1. Introduction
In recent years, significant advancements have been made in the field of artificial intelligence (AI), enabling intelligent systems to excel in various fields. Strategic board games have long served as popular test beds for evaluating the capabilities of AI algorithms, including groundbreaking achievements like Alpha-Go. Among these games, Reversi, also known as Othello, presents a complex and challenging environment for AI systems to demonstrate their decision-making prowess. This paper is going to focus on the application of AI techniques, including greedy algorithms, Minimax, alpha-beta pruning, and game theory principles, to enhance the performance of AI systems in playing Reversi.
Reversi is a two-player board game, involves placing and flipping pieces with the objective of gaining the majority of the board. Its simplicity, well-defined rules, and strategic depth make it an ideal choice for studying AI algorithms. While techniques like Minimax and alpha-beta pruning have been widely applied in AI for various strategic board games, the utilization of greedy algorithms in this context has received less attention. Greedy algorithms aim to make locally optimal choices at each step, exploiting immediate gains. On the other hand, Minimax allows the AI to evaluate future positions by considering a certain depth of the game tree and alternating between maximizing its own score and minimizing the opponent's score. And by using alpha-beta pruning, we can enhance the efficiency of the Minimax algorithm, reducing the number of explored nodes and improving decision-making speed.

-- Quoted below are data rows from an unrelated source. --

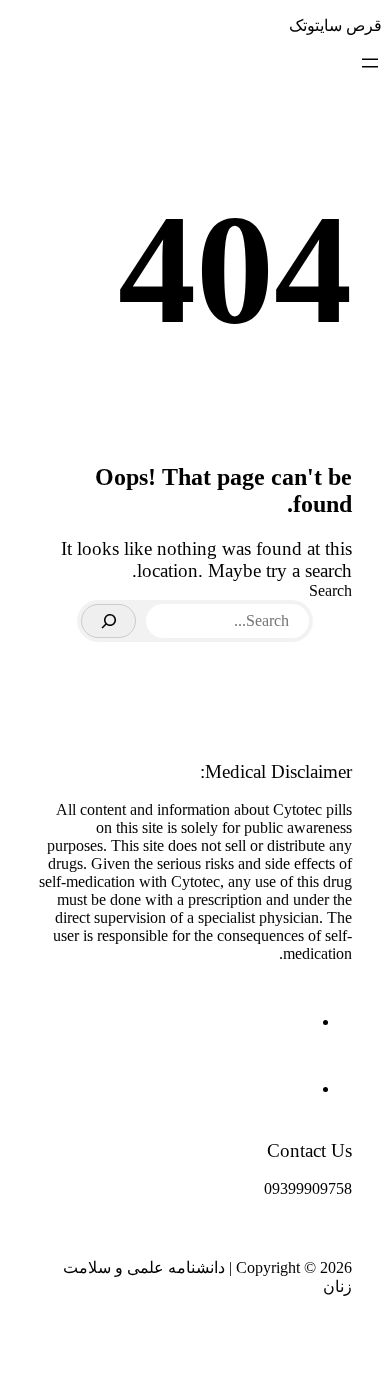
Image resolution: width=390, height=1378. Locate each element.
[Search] (108, 621)
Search (330, 590)
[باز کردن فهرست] (370, 63)
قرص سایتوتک (335, 25)
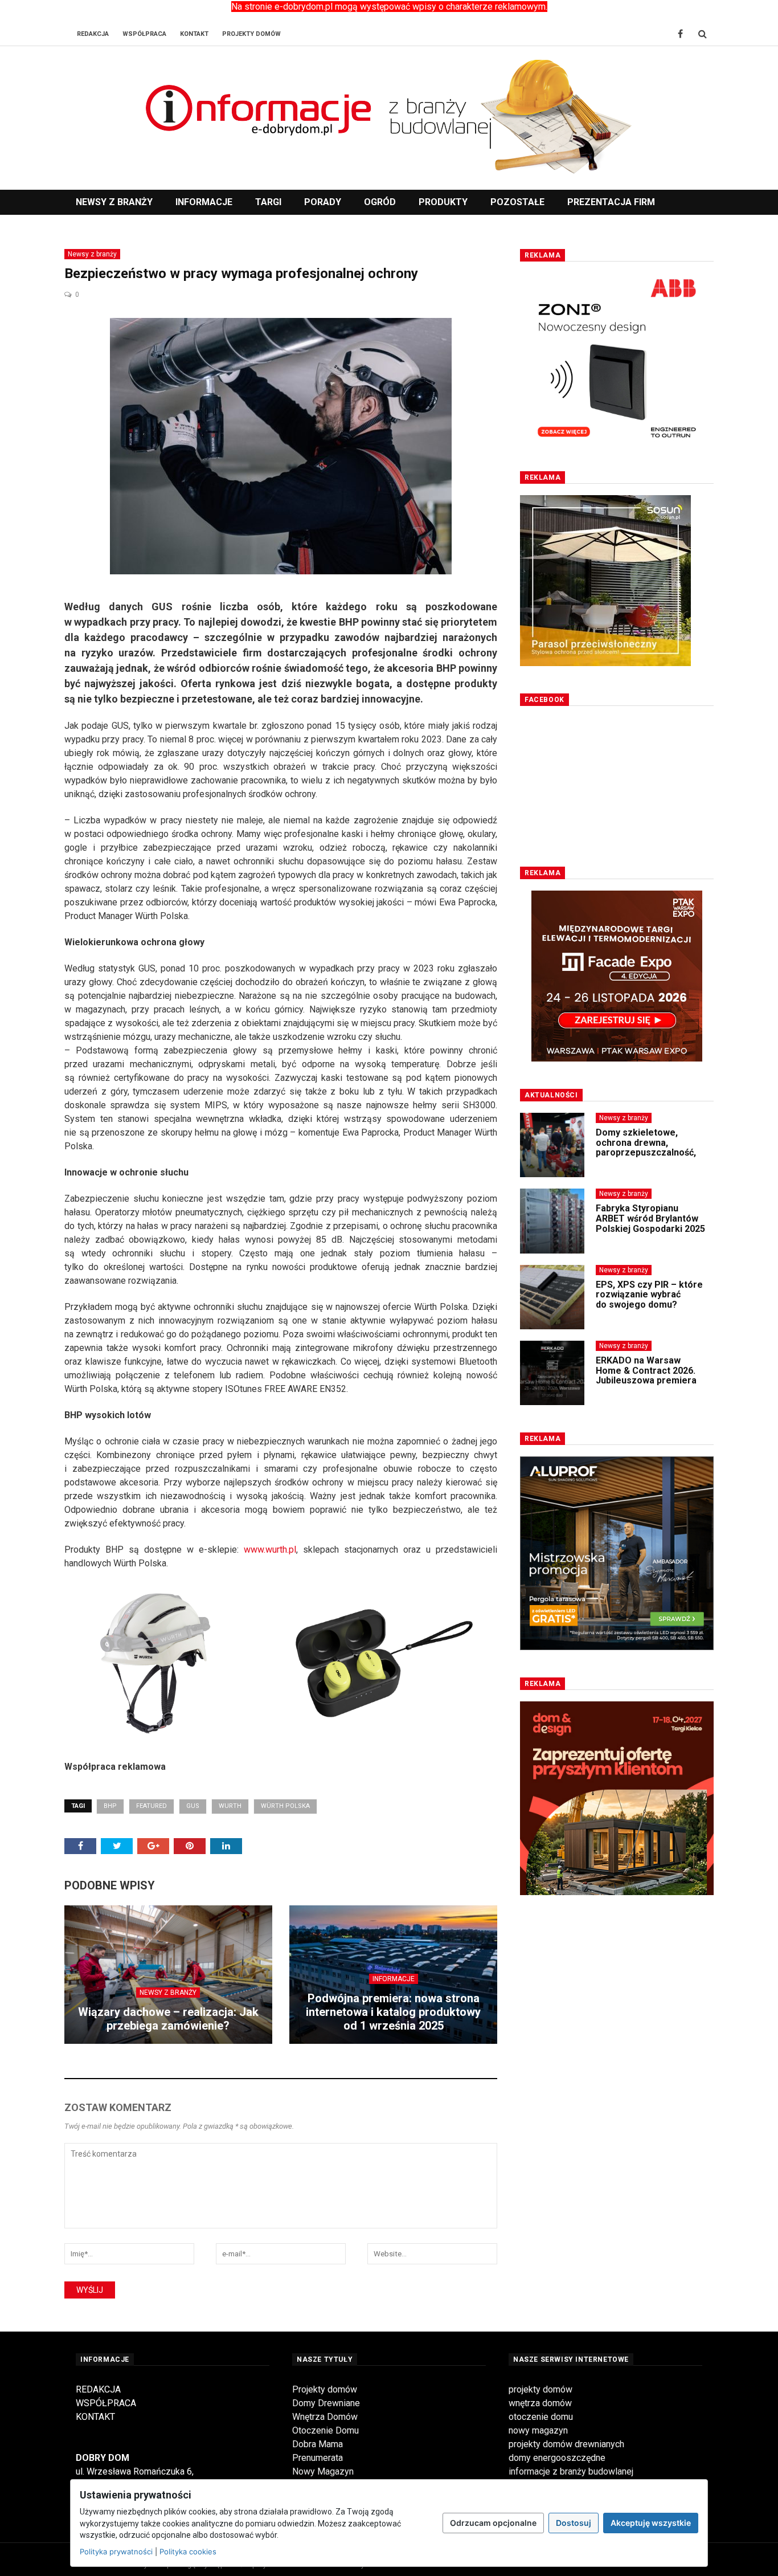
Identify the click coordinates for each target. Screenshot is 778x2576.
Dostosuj (573, 2523)
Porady (322, 202)
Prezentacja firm (611, 202)
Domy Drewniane (326, 2403)
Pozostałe (517, 202)
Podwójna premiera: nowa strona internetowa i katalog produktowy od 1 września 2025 (393, 2011)
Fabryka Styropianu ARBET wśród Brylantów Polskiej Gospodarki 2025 (650, 1218)
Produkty (443, 202)
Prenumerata (317, 2457)
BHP (110, 1806)
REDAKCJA (98, 2389)
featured (151, 1806)
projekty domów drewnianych (566, 2444)
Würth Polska (285, 1806)
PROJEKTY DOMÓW (251, 34)
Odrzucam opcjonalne (493, 2523)
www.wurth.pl (270, 1549)
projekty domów (540, 2389)
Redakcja (93, 34)
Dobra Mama (317, 2444)
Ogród (380, 202)
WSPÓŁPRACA (106, 2403)
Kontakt (194, 34)
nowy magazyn (538, 2430)
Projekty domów (324, 2389)
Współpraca (144, 34)
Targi (268, 202)
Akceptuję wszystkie (651, 2523)
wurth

This research aims to reveal the potential benefits and limitations of applying greedy algorithms in gaming scenarios, specifically through a comparison with the Minimax algorithm. This paper aims to reveal whether the utilization of greedy algorithms can lead to increased victories for AI players. By exploring the effectiveness of various techniques in Reversi, we can better understand their applicability in the strategic domain and contribute to deeper and more detailed research on the role of AI in game theory.

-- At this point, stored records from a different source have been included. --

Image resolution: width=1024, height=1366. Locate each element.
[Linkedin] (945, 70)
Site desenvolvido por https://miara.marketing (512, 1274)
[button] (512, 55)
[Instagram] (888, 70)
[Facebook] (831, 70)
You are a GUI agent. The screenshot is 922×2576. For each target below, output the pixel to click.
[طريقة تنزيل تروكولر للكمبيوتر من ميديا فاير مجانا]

2. Different AI strategies
Early game theory can be traced back to [1]. In this section, three distinct Reversi AI algorithms (random move algorithm, Greedy Algorithm, Minimax algorithms with alpha-beta pruning) will be mentioned, and each is designed with different move stragy. The objective of this section is to offer an understanding of the logic and implementation of these algorithms. Pseudocode will be presented in the figures to facilitate comprehension.

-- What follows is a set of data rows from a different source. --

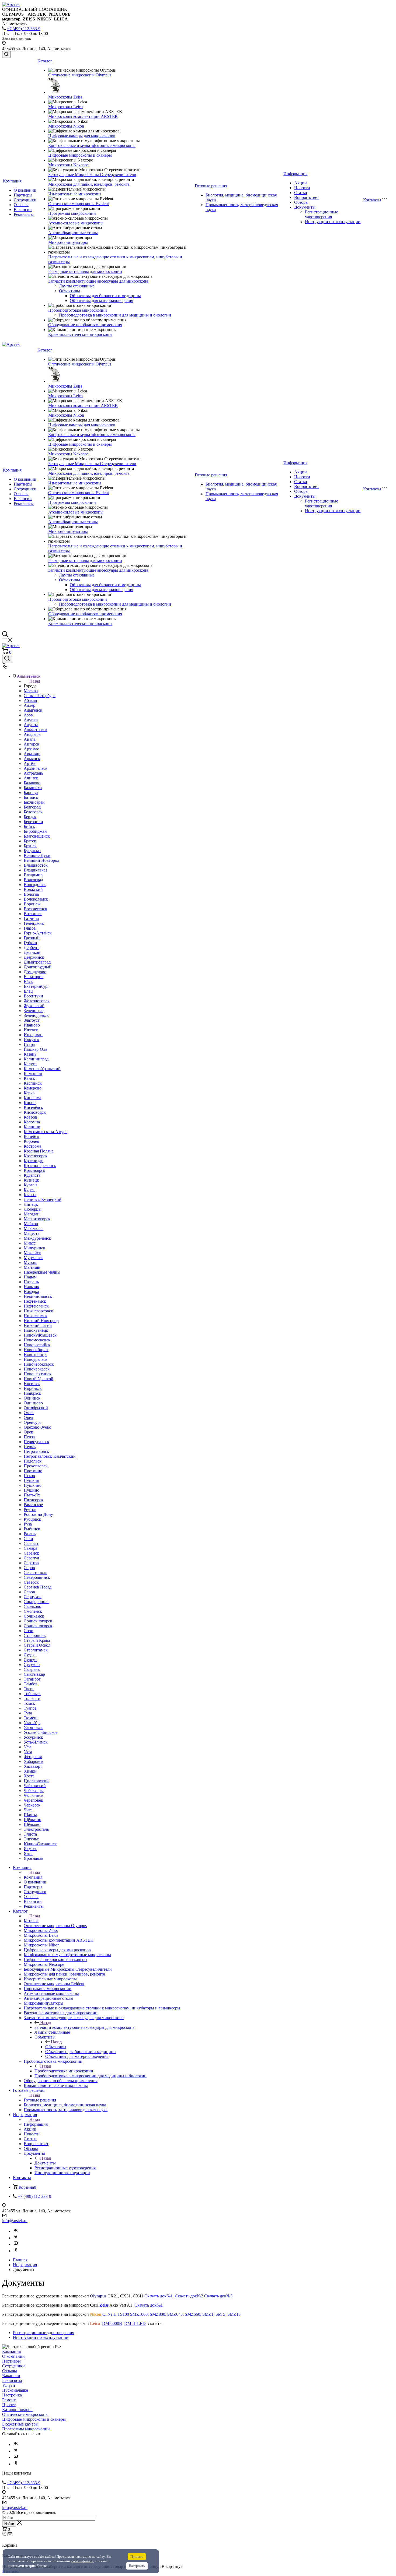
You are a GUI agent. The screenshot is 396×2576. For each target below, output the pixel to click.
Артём (30, 763)
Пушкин (31, 1480)
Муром (30, 1262)
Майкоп (31, 1223)
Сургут (30, 1659)
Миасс (30, 1243)
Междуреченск (37, 1238)
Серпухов (32, 1596)
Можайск (32, 1252)
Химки (30, 1771)
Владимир (33, 875)
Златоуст (32, 1020)
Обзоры (301, 202)
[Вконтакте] (15, 2231)
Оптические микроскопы (25, 2414)
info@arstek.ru (14, 2220)
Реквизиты (24, 214)
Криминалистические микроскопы (80, 334)
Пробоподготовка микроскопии (77, 310)
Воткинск (33, 913)
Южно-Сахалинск (40, 1843)
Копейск (31, 1136)
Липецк (31, 1204)
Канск (29, 1078)
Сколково (32, 1606)
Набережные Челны (42, 1272)
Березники (33, 821)
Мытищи (32, 1267)
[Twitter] (15, 2238)
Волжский (33, 889)
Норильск (33, 1388)
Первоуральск (36, 1441)
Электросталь (36, 1829)
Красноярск (34, 1170)
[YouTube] (15, 2244)
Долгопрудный (37, 967)
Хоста (29, 1776)
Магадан (32, 1214)
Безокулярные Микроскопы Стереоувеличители (92, 174)
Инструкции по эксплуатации (332, 221)
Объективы (69, 291)
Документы (304, 207)
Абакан (30, 700)
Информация (295, 173)
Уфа (27, 1747)
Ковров (30, 1117)
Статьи (300, 192)
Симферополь (36, 1601)
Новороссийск (37, 1345)
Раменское (33, 1504)
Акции (300, 183)
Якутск (30, 1848)
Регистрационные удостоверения (321, 214)
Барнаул (31, 792)
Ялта (28, 1853)
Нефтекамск (35, 1301)
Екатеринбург (36, 986)
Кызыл (30, 1194)
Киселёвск (33, 1107)
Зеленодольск (36, 1015)
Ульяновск (33, 1727)
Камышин (33, 1073)
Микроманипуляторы (68, 242)
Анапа (30, 739)
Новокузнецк (36, 1330)
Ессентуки (33, 996)
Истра (29, 1044)
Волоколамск (36, 899)
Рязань (30, 1533)
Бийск (29, 826)
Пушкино (32, 1485)
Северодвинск (37, 1577)
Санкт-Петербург (39, 695)
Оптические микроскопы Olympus (79, 75)
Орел (28, 1417)
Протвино (33, 1470)
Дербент (31, 947)
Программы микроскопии (72, 213)
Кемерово (32, 1088)
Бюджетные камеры (20, 2424)
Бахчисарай (34, 802)
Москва (31, 690)
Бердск (30, 816)
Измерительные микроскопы (74, 194)
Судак (29, 1655)
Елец (28, 991)
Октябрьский (36, 1407)
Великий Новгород (41, 860)
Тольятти (32, 1698)
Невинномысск (38, 1296)
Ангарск (31, 744)
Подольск (32, 1461)
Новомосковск (37, 1340)
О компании (25, 190)
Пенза (29, 1437)
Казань (30, 1054)
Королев (31, 1141)
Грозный (32, 938)
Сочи (28, 1630)
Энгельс (31, 1839)
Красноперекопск (40, 1165)
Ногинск (32, 1383)
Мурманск (33, 1257)
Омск (29, 1412)
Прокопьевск (36, 1466)
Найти (9, 2524)
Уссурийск (33, 1737)
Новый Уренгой (38, 1378)
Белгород (32, 807)
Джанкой (32, 952)
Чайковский (35, 1785)
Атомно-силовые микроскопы (75, 223)
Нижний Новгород (41, 1320)
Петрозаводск (36, 1451)
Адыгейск (33, 710)
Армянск (32, 758)
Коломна (32, 1122)
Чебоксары (34, 1790)
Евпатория (33, 976)
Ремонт (9, 2400)
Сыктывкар (34, 1674)
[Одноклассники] (15, 2250)
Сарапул (31, 1558)
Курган (30, 1185)
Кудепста (32, 1175)
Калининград (36, 1059)
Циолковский (36, 1781)
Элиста (30, 1834)
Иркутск (31, 1039)
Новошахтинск (37, 1374)
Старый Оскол (37, 1645)
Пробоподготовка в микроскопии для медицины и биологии (115, 315)
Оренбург (32, 1422)
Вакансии (23, 209)
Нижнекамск (35, 1315)
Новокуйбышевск (40, 1335)
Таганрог (32, 1679)
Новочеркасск (37, 1369)
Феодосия (33, 1756)
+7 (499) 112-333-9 (23, 28)
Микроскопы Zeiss (65, 97)
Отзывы (21, 204)
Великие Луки (37, 855)
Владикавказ (35, 870)
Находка (31, 1291)
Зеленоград (34, 1010)
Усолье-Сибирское (40, 1732)
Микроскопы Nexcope (68, 165)
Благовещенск (37, 836)
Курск (29, 1189)
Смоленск (33, 1611)
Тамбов (30, 1684)
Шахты (30, 1814)
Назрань (31, 1282)
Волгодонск (35, 884)
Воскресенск (35, 908)
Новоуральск (35, 1359)
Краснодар (33, 1160)
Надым (30, 1277)
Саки (28, 1538)
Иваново (32, 1025)
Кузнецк (31, 1180)
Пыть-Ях (32, 1495)
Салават (31, 1543)
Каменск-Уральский (42, 1068)
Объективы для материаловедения (101, 300)
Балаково (32, 783)
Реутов (30, 1509)
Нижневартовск (38, 1311)
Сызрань (32, 1669)
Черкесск (32, 1805)
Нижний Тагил (38, 1325)
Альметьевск (35, 729)
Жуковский (34, 1005)
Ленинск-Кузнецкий (42, 1199)
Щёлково (32, 1824)
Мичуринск (34, 1248)
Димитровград (37, 962)
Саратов (31, 1563)
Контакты (372, 200)
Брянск (30, 846)
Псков (29, 1475)
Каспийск (33, 1083)
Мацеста (31, 1233)
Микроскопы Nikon (66, 126)
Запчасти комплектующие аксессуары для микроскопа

2.1. Random move algorithm
In the below pseudocode:
// Pseudocode: randomMoveAlgorithm
function randomMoveAlgorithm(board, currentPlayer):
validMoves = get all valid move positions
If validMoves is empty:
return
randomIndex = generate random integer between 0 and length of validMoves - 1
randomMove = validMoves[randomIndex]
row = randomMove.row
col = randomMove.col
place currentPlayer’s piece at board[row][col]
The “random Move Algorithm” function iterates through all the available positions to make a move and selects one position randomly. It first checks if there are any valid move positions. If there are, it generates a random index within the range of valid moves and selects the corresponding move. Then, it retrieves the row and column of the randomly selected move and places the current player's piece at that position on the board.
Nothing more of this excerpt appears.